By Eric Roseman
As I said yesterday, the commodity bull market isn't over...not by a long shot. Even with the higher dollar and the temporary correction in oil prices, it's still a mistake to think we're on the cusp of a commodity bear market.
This simply isn't the same oil bull market we saw in the 1970s. For starters, the energy sector is not as reliant on U.S. domestic consumption compared to 10 or 20 years ago.
Compared to the last oil shock in the 1970s, China was barely a factor in global consumption. Today China is the primary reason why most commodities are in a secular bull market. That's also the case regarding oil. It's a primary demand-driven trend that won't end anytime soon.

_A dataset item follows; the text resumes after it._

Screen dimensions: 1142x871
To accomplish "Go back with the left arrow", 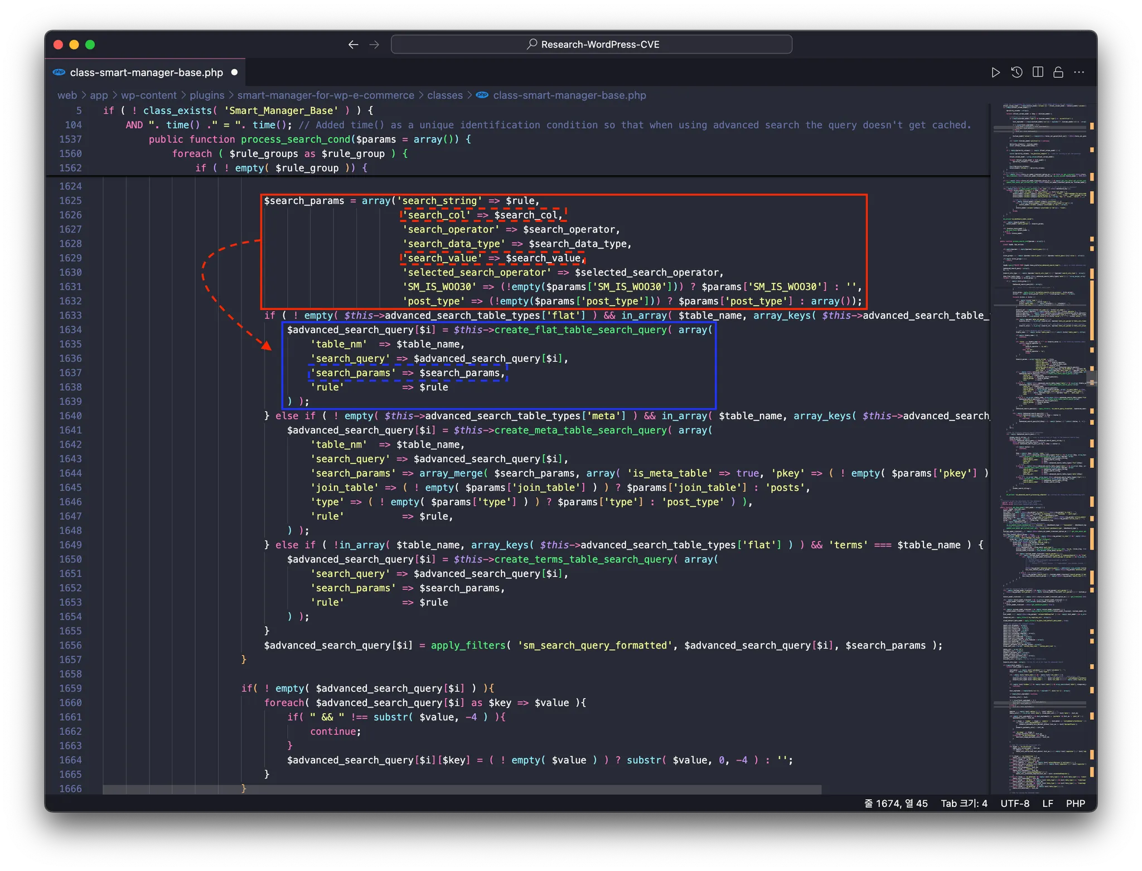I will (x=353, y=45).
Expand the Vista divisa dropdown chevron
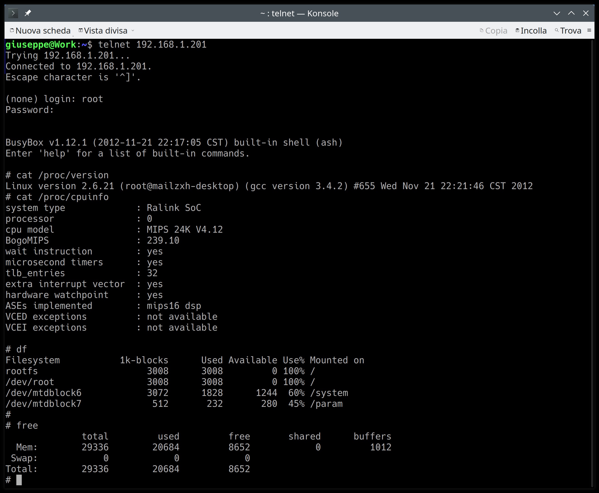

The Chinese are becoming big global consumers. Total domestic retail sales in China grew a formidable 23% year-over-year through July compared to just 0.1% in the United States. The Chinese are avid consumers and of course, major exporters. The economy will continue to grow and that means the consumption of raw materials, including oil.
Compared to the 1970s when China was barely a dot on the consumption map, today they devour excess supplies of most commodities - especially on corrections or when prices dip lower. The Chinese hoard commodities during big corrections.
Barely Any Demand Destruction in China
What some investors fail to understand is the primary source of new oil demand comes from the emerging markets, not the United States or Europe.
According to Merrill Lynch, oil demand growth in the emerging markets has never contracted year-over-year in the modern era. Although demand destruction has started in the emerging markets, the overall trend for consumption remains long-term bullish.
Total oil supplies remain in deficit to the tune of roughly 2 million barrels per day or 87 million barrels of demand compared to 85 million barrels of supply. That discrepancy in supply and demand has been consistent for over a year and remains threatened by supply bottlenecks in many oil-producing markets and threats of regional conflicts.
Oil Stocks are Cheap
A stable dollar is a plus for world growth because a lower dollar will help moderate inflation for many emerging market currencies. This should stimulate economic growth and demand for oil and other distillate fuels at a time when the global economy is slowing.
Provided that U.S. interest rates remain low for the foreseeable future, and they will, global economic growth will continue. Oil prices will find a floor. That makes energy stocks a great buy at these distressed levels.
I've been busy buying oil and energy services companies over the last few weeks following big price declines. Most oil stocks are not priced for US$75 oil let alone oil prices north of US$100 per barrel. And compared to banks, energy stocks have real assets and real earnings!
Cash-flows for the majors in the United States, Canada, and Europe are bulging and dividend payments are still increasing. These stocks now trade at 52-week lows and should form a bottom over the next several few weeks or sooner as oil prices finally trough.
Thank God for the Chinese!
To recap, the global macroeconomic picture is nothing like it was in the 1970s. This is perhaps the most significant bullish point I can make about this big correction for raw materials. We don't have skyrocketing interest rates and double-digit inflation.
China is now a major player with regards to commodity consumption. It was almost insignificant 30 years ago. Thank goodness for the Chinese. If they didn't exist the bear market in U.S. stocks and bonds would be far more severe, the dollar would be near-worthless and commodities would be trading in the basement.
Provided that global interest rates remain historically low and the United States and Europe can eventually stabilize the ongoing credit crisis then global economic growth should reaccelerate later in 2009.
A stable dollar will also mitigate inflationary pressure globally and that's a positive development for new consumption. Also, slowing growth and lower commodities prices now will eventually open the door to central bank rate cuts in 2009 - a boon for commodities.
The time to buy or accumulate new positions in the energy sector is now. The oil majors and the oil drillers have been smashed hard over the last six weeks and offer great value in an otherwise sluggish earnings landscape. Earnings for the oil majors and the drillers will continue to flourish even at US$75 oil, which I don't expect unless the Chinese economy collapses. And that won't happen anytime soon.